Delays processing inbound replies & bounces
Incident Report for dotdigital
Postmortem

Summary of impact

After a regular application deployment on Wednesday 3rd March 2021, we encountered an issue processing bounces, replies and other inbound emails. There were two specific issues as a result:

  1. The processing of these inbound messages was delayed by up to 2 hours in some cases
  2. A small number of these inbound messages were lost.

There was no impact to outbound messages or transactional emails during this time.
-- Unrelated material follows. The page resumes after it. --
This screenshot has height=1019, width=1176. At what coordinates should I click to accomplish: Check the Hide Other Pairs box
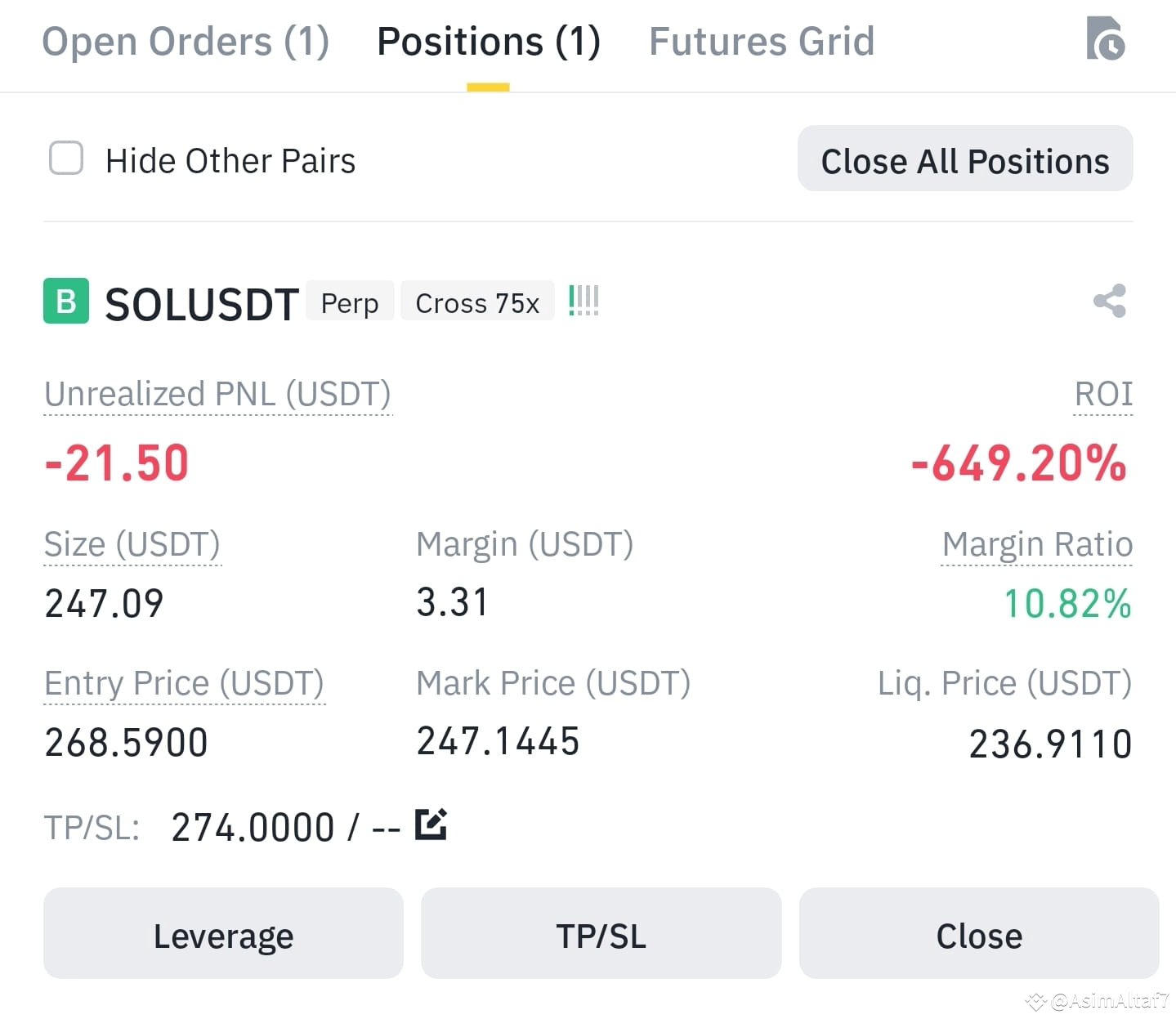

A summarized timeline of events:

  • 08:16 UTC: We introduced a faulty change causing delays with processing inbound emails and some emails to be lost
  • 08:46 UTC: We completed a rollback of the change meaning no more email was being lost, but delays in processing emails continued
  • 10:00 UTC: We confirmed email processing was back to normal and any backlog of emails was cleared.

Root cause

Our platform receives several different inbound email types:

  • Campaign bounces
  • Replies
  • Transactional email
  • Abuse reports.

They are processed by our inbound mail services and routed to the right parts of Engagement Cloud. We added a new piece of functionality to these inbound mail services in our scheduled application deployment, which had a bug impacting some of those email types. This bug caused some messages not to be saved correctly. This meant we could recover the vast majority of these messages, but a small number couldn’t be recovered successfully (once the bug was fixed).

Mitigation

After we identified the issue, we rolled back to the previous version of the inbound email services to stabilize them. However, because we had accumulated a backlog of unprocessed email during the error period, we made a hotfix to make sure the backlog was processed quickly. Without this hotfix, the time to clear the backlog of unprocessed email would’ve been substantially longer.

Next Steps

We will: 

  • Rework the specific piece of functionality to make sure it has no further bugs, prior to re-releasing it
  • Add specific test cases for this scenario to avoid future recurrences
  • Change the failure mode to retain messages, rather than to discard them, in cases where an error occurs.
Posted Mar 03, 2021 - 15:28 GMT

Resolved
Good news: we’ve released a fix for the issue meaning any backlogged messages cleared quickly. We’ll continue to keep a close eye on things, but we're confident everything is back to normal now. We’ll write a detailed description of what caused the issue. Check back here in a day or two for the report.
Thanks for sticking with us while we sorted everything and sorry for the disruption.
Posted Mar 03, 2021 - 10:11 GMT
Identified
Thanks for your patience. We’ve identified the problem and are making good progress on resolving the issue. We’ll be back with another update very soon.
Posted Mar 03, 2021 - 09:54 GMT
Investigating
We've discovered an issue with delays to inbound replies & bounces, and our tech team are working flat out to fix it. Sorry if this is affecting you, but things should be back to normal very soon. Look out for more news from us shortly.
Posted Mar 03, 2021 - 09:08 GMT